To teach this guard to understand your changing rules, you need to show it a massive amount of examples. Existing datasets were like small, dusty libraries with only a few books on "crime" or "traffic."

The authors built PreVAD, which is like a massive, modern digital library containing over 35,000 videos.

  • Diversity: It has videos of car crashes, animal attacks, factory accidents, and daily mishaps.
  • Descriptions: Unlike old datasets that just said "Bad Video," this one has detailed stories for every video (e.g., "A forklift fell into a hole in the warehouse").
  • Why it matters: Because the guard has read so many different stories, it can understand the concept of an accident, not just memorize specific pictures. This helps it recognize new types of problems it has never seen before.

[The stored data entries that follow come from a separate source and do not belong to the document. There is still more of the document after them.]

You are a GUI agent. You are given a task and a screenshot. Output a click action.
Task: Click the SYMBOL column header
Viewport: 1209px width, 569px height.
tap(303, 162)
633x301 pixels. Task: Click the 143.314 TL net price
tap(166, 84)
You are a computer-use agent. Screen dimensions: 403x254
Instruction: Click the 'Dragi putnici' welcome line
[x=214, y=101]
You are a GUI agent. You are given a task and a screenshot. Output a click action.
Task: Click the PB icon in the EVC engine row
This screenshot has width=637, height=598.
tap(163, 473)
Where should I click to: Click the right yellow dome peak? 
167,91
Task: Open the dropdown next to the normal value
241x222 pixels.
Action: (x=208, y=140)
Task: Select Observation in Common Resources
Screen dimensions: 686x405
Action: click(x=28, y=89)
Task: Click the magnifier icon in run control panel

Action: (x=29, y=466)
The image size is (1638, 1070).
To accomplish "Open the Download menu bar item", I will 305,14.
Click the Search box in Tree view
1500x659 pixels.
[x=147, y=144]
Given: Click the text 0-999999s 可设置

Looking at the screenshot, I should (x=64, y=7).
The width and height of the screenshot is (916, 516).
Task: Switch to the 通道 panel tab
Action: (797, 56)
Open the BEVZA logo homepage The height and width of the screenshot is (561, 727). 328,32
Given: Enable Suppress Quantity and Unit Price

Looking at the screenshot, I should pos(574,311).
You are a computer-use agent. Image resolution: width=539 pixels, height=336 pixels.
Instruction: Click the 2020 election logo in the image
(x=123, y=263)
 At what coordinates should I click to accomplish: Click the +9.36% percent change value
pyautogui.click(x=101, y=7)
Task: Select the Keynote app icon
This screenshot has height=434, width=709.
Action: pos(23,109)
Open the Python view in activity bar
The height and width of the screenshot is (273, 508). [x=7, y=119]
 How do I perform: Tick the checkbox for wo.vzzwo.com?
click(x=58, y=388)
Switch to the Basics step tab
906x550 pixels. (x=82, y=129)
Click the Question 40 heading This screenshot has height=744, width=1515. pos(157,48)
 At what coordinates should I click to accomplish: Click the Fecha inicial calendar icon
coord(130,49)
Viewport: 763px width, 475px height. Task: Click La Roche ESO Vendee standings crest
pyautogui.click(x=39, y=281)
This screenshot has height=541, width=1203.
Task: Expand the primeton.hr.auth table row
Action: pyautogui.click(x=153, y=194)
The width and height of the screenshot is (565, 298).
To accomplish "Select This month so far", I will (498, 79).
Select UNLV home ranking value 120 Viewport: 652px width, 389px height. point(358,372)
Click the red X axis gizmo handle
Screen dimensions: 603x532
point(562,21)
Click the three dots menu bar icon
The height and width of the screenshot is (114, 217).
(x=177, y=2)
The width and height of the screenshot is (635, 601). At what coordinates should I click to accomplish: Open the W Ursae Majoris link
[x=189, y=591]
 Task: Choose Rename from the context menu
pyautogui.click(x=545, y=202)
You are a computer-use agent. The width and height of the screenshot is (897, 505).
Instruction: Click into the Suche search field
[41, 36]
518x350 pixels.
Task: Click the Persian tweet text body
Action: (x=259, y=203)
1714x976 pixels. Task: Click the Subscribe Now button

3. The "Training Drills" (Regularization Strategies)

Teaching a computer to understand both video and language is hard. It's like trying to teach a dog to understand both a hand signal and a spoken command at the same time. The dog might get confused and just guess.

To prevent this, the authors used two special training drills:

  • Drill A: The "Time-Travel" Simulator (Dynamic Video Synthesis)
    In real life, bad things usually happen for just a few seconds in a long video. But old training data often had videos where the "bad part" was the whole video.

    • The Fix: The system artificially stitches together video clips to create fake scenarios. It might take a 10-second clip of a crash and insert it into a 5-minute video of a calm street. This teaches the system to spot the "needle in the haystack" and understand that bad things can be short or long.
  • Drill B: The "Spot the Difference" Game (Contrastive Learning)
    Sometimes, a video looks almost normal but has a tiny flaw. The system needs to learn the difference between "almost good" and "actually bad."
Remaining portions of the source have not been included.